His children, meanwhile, struggled with the pain of losing their father. And with Jose having trouble making money in El Salvador, Rose Escobar supported the family on her own as a hospital receptionist and relied on savings that were quickly dwindling.
Among the people who pressed his case was U.S. Rep. Al Green, a Houston Democrat. The Escobar family lives in Green's district and the congressman took his case to heart, continuing to identify Escobar as his constituent even after he was deported.
Green flew to El Salvador to meet with Escobar and later to press his case with consular officials. He presented Escobar with an American flag.
"He's always going to be my constituent," Green said Monday.
The Houston-based advocacy group FIEL contacted local attorney Raed Gonzalez, who took up Escobar's case. He filed paperwork with U.S. Immigration and Citizenship Services requesting waivers that would allow Escobar to return to the U.S., citing the hardship his deportation had placed on Rose.
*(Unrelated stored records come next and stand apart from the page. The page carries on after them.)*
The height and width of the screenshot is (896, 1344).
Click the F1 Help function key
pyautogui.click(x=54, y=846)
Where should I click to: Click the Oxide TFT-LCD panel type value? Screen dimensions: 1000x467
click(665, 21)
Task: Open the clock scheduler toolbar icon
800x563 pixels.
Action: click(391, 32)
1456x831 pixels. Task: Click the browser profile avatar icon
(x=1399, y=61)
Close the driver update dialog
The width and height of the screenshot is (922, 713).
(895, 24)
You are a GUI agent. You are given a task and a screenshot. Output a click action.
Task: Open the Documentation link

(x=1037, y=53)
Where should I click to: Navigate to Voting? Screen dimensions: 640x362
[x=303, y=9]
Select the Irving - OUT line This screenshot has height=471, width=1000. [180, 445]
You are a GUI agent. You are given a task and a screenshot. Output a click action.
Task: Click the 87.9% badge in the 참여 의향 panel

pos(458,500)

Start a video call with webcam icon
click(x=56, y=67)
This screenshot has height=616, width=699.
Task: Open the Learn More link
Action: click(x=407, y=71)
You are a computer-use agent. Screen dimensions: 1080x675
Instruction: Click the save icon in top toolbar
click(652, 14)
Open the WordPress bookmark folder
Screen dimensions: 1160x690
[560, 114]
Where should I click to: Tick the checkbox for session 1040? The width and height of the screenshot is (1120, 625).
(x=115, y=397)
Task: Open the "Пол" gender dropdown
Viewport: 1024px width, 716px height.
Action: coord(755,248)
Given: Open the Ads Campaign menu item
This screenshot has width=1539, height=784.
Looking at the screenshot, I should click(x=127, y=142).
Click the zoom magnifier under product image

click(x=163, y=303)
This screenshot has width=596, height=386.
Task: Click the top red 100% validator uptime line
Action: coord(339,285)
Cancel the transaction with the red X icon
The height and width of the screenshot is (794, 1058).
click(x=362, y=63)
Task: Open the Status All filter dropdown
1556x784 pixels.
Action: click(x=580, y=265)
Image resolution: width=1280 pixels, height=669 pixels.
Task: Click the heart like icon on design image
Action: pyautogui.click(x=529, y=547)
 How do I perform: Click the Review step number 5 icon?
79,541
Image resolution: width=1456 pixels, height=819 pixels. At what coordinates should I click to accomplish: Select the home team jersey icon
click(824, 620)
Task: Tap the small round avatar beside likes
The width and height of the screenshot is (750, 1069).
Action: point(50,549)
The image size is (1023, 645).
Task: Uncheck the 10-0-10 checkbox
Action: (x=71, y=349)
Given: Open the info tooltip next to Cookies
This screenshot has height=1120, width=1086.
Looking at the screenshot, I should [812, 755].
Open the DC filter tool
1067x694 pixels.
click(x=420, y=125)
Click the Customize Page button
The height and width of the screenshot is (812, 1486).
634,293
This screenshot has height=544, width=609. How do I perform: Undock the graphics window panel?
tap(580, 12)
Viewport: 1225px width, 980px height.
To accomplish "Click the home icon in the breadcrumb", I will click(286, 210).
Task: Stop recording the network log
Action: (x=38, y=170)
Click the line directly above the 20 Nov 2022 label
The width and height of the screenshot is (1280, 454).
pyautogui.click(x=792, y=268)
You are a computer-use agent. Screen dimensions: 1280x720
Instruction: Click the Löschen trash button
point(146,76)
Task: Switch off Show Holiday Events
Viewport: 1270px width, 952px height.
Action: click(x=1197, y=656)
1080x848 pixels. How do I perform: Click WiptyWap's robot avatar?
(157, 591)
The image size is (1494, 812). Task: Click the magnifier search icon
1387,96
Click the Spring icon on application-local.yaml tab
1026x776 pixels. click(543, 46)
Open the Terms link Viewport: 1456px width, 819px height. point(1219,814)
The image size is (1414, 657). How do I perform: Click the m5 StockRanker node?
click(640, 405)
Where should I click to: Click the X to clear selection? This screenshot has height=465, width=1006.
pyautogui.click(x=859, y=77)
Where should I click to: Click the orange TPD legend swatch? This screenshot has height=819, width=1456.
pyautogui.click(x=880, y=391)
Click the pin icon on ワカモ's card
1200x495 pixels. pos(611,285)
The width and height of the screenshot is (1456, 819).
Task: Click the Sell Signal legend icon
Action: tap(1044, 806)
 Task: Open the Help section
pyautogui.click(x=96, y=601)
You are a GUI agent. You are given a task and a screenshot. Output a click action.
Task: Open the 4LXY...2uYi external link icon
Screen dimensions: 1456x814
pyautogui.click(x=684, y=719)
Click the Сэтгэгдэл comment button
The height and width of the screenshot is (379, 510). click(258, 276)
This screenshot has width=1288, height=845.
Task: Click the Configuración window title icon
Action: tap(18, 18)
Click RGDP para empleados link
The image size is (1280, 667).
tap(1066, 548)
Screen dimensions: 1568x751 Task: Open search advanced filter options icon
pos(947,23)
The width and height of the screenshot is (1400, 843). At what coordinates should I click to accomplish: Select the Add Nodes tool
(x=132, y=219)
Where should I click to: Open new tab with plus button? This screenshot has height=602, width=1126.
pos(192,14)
Those waivers were granted last month.
Gonzalez said people in his office celebrated and cried with joy when the word came. But he also felt disappointed that Escobar was deported in the first place when he could have pursued the same waivers without having left his family.
"This could have been avoided," he said. "It could have been more humane. It could have been more decent."
On Monday, Green flew to El Salvador again this time to greet the Escobar family and accompany them to Houston. Escobar carried with him the American flag that Green had brought him earlier.
Sitting in an airport waiting room, Escobar held his daughter in his arms and recounted all the things he had missed while in El Salvador: birthdays, holidays, anniversaries. He already had plans to take the family to the nearby bayside town of Galveston for the Fourth of July holiday on Thursday to eat crawfish and watch fireworks.
He looked at his son, Walter, and recounted how he had made him the man of the house while he was gone.
"I'm back at home, so you get a break," he said.
Rose Escobar, who had called public attention to her husband's case for more than two years, had tears in her eyes.
"We're whole again," she said. "We're a family."